SIREN: A FIERCE FEMALE SPECTACLE Kelly MacFarland hosts this variety/talk show spotlighting female artists from different disciplines. This edition features comedian Carolyn Plummer, singer-songwriter Casey Desmond, actor/storyteller Shari Caplan, and drag queen Harlow Havoc. Oct. 6, 7 p.m. $10. Boynton Yards, 1010 South St., Somerville.



TOPSFIELD FAIR There’s something for everyone at this 11-day fair just outside of Boston. For the animal lovers, check out the fair’s annual draft horse show and numerous competitions for trained dogs, oxen, sheep, and more. There’s also a demolition derby, fair rides including a Ferris wheel, a hot dog eating contest, parades, and live music from a variety of local acts. Sept. 30-Oct. 10, times vary. $15/day, $45 for three days. 207 Boston St., Topsfield.

CULT CLASSIC MOVIE NIGHT AT THE NEW ENGLAND AQUARIUM Playing on one of the largest screens in New England this Saturday, underwater adventure movie “The Life Aquatic with Steve Zissou” will close out the New England Aquarium’s Cult Classic Movie Night series. The film stars Bill Murray, Owen Wilson, and Cate Blanchett in a tale of an oceanographer seeking revenge against a shark who ate his best friend. Oct. 1, 7 p.m. $5. Simons Theatre at the New England Aquarium, 1 Central Wharf.
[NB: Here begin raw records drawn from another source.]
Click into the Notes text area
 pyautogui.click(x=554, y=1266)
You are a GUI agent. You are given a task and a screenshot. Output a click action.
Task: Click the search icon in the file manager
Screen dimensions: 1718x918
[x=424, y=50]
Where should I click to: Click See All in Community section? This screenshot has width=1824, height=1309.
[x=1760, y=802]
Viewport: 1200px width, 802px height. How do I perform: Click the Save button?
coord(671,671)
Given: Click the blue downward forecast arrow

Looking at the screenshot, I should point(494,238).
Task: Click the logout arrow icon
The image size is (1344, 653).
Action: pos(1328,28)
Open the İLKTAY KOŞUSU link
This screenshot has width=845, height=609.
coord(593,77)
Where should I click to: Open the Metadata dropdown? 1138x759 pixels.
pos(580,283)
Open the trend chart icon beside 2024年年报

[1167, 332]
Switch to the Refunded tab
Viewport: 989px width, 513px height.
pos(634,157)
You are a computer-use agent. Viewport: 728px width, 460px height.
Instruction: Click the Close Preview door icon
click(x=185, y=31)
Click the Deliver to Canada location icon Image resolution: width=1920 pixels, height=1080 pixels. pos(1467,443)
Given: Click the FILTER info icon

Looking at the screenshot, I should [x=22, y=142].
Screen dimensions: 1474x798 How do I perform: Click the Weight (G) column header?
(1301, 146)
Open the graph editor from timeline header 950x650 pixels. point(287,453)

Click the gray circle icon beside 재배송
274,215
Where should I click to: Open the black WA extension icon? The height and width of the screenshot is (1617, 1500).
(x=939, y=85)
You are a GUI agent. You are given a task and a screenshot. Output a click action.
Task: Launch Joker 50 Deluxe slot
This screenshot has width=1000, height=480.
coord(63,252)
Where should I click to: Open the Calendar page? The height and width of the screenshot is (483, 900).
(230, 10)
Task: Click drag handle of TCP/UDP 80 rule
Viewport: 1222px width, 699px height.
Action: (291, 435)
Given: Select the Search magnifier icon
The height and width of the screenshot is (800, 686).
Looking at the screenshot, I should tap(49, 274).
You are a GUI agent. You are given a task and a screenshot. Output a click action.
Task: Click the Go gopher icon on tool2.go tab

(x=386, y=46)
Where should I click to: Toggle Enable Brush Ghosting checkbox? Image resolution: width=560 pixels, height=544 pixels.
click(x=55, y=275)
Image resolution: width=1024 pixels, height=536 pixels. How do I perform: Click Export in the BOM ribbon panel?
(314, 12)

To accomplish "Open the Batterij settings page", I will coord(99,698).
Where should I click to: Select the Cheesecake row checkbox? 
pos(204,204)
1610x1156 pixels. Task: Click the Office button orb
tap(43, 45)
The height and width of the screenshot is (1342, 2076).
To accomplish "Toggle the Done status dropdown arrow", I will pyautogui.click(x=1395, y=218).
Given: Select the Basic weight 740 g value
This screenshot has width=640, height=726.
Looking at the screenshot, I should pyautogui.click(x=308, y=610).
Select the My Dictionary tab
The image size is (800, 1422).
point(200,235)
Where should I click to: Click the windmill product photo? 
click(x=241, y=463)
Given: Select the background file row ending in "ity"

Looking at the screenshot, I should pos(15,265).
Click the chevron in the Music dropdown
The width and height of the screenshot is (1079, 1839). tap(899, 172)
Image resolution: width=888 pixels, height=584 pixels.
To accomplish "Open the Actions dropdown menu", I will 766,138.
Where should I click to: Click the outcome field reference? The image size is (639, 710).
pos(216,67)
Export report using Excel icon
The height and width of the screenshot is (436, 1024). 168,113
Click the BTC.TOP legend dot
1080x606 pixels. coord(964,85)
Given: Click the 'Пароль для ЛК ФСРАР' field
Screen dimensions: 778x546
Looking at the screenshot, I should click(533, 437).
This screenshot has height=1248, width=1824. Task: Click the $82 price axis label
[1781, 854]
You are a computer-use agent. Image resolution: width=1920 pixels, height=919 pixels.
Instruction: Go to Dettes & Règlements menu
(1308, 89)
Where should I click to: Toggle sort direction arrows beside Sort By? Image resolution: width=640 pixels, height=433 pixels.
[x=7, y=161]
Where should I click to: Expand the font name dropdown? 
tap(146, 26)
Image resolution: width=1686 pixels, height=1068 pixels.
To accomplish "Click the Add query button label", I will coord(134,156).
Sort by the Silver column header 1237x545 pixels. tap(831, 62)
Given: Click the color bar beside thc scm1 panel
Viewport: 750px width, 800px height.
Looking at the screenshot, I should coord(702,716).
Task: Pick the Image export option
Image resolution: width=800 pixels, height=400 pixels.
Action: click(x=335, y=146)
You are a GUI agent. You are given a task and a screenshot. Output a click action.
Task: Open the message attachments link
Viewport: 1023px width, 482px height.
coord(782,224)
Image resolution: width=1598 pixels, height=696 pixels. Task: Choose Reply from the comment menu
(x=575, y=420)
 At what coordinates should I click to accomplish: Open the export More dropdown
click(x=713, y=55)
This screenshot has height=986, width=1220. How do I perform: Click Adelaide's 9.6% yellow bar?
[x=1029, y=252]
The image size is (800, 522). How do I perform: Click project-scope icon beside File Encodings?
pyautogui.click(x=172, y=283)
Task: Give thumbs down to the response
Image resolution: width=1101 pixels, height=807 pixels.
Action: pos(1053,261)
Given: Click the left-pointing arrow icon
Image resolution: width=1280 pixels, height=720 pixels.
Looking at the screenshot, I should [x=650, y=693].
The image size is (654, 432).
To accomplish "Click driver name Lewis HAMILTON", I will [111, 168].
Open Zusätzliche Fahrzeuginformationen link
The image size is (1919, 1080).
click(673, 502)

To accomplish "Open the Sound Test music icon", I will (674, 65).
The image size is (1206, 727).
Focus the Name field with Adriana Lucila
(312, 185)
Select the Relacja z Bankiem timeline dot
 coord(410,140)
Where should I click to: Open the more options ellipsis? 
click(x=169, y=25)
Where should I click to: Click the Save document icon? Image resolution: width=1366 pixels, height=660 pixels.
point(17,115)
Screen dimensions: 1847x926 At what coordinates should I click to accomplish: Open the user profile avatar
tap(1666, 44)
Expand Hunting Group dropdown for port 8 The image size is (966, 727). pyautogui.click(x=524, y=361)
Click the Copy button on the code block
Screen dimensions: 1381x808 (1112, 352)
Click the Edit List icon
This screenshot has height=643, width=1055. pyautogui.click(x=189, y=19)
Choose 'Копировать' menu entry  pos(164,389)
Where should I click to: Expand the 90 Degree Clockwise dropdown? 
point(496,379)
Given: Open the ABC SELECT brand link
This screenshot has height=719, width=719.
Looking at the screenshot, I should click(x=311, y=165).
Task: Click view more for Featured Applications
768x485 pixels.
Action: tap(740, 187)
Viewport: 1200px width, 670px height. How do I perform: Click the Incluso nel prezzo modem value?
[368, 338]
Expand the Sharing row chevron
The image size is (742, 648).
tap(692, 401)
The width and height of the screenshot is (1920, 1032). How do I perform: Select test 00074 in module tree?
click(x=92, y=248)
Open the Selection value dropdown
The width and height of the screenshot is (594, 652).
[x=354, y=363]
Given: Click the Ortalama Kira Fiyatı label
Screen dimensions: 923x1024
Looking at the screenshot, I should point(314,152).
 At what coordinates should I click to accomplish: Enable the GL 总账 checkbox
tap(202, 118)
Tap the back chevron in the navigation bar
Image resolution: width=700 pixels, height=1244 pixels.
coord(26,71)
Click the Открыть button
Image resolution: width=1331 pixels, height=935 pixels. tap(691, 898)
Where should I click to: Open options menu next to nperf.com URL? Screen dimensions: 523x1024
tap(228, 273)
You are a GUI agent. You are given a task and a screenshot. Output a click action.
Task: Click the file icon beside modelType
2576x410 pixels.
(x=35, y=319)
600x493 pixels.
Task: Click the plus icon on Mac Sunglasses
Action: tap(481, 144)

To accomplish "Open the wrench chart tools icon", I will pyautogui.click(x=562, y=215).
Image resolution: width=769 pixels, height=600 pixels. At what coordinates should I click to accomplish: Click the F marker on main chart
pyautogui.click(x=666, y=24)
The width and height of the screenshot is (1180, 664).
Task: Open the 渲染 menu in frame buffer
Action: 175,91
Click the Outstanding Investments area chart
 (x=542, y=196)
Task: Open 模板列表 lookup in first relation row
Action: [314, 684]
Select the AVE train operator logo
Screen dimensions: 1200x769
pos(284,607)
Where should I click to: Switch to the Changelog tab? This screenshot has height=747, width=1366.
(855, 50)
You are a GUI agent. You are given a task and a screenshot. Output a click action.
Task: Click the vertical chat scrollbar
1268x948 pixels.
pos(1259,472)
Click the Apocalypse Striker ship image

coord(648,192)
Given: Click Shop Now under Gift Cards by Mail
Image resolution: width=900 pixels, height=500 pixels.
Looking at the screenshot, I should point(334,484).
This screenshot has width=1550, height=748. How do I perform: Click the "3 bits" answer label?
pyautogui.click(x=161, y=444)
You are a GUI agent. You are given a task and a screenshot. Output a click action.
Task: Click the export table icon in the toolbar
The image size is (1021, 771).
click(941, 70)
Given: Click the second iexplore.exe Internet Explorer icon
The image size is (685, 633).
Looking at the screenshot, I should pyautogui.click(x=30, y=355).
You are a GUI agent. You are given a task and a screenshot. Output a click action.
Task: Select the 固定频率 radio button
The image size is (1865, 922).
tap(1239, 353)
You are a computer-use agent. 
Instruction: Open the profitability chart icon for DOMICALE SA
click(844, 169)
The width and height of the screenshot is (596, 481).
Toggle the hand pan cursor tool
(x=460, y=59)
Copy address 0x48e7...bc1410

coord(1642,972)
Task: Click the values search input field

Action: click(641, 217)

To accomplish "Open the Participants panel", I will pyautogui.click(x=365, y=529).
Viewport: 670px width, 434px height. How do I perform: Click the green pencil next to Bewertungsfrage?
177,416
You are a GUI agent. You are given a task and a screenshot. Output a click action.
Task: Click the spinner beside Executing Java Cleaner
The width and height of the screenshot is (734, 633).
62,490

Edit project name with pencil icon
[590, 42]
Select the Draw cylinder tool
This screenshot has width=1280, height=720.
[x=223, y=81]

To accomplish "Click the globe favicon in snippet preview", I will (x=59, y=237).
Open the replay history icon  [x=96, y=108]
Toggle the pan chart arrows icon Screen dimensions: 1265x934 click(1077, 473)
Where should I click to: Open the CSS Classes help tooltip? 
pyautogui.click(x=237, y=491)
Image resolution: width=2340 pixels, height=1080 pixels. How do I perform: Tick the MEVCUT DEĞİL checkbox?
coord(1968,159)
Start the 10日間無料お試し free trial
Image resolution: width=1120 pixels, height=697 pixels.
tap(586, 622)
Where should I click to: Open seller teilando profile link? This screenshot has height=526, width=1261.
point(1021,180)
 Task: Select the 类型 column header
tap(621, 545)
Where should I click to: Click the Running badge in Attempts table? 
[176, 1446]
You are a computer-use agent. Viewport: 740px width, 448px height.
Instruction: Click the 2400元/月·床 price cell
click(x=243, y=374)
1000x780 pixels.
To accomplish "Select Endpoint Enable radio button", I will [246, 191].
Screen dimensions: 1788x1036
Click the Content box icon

WEIR RIVER FARM FALL FESTIVAL Ready to make fall your entire personality? This festival at Weir River Farm has everything you need to embrace the season: cider doughnuts; fall-themed crafts; pop-up vendors selling local beer, BBQ, cheeses, jams, and more; the chance to get a “farm tattoo”; and live music from three acts, including a bluegrass band. Oct. 1, times vary. $6-$15. Weir River Farm, 140 Turkey Hill Lane, Hingham.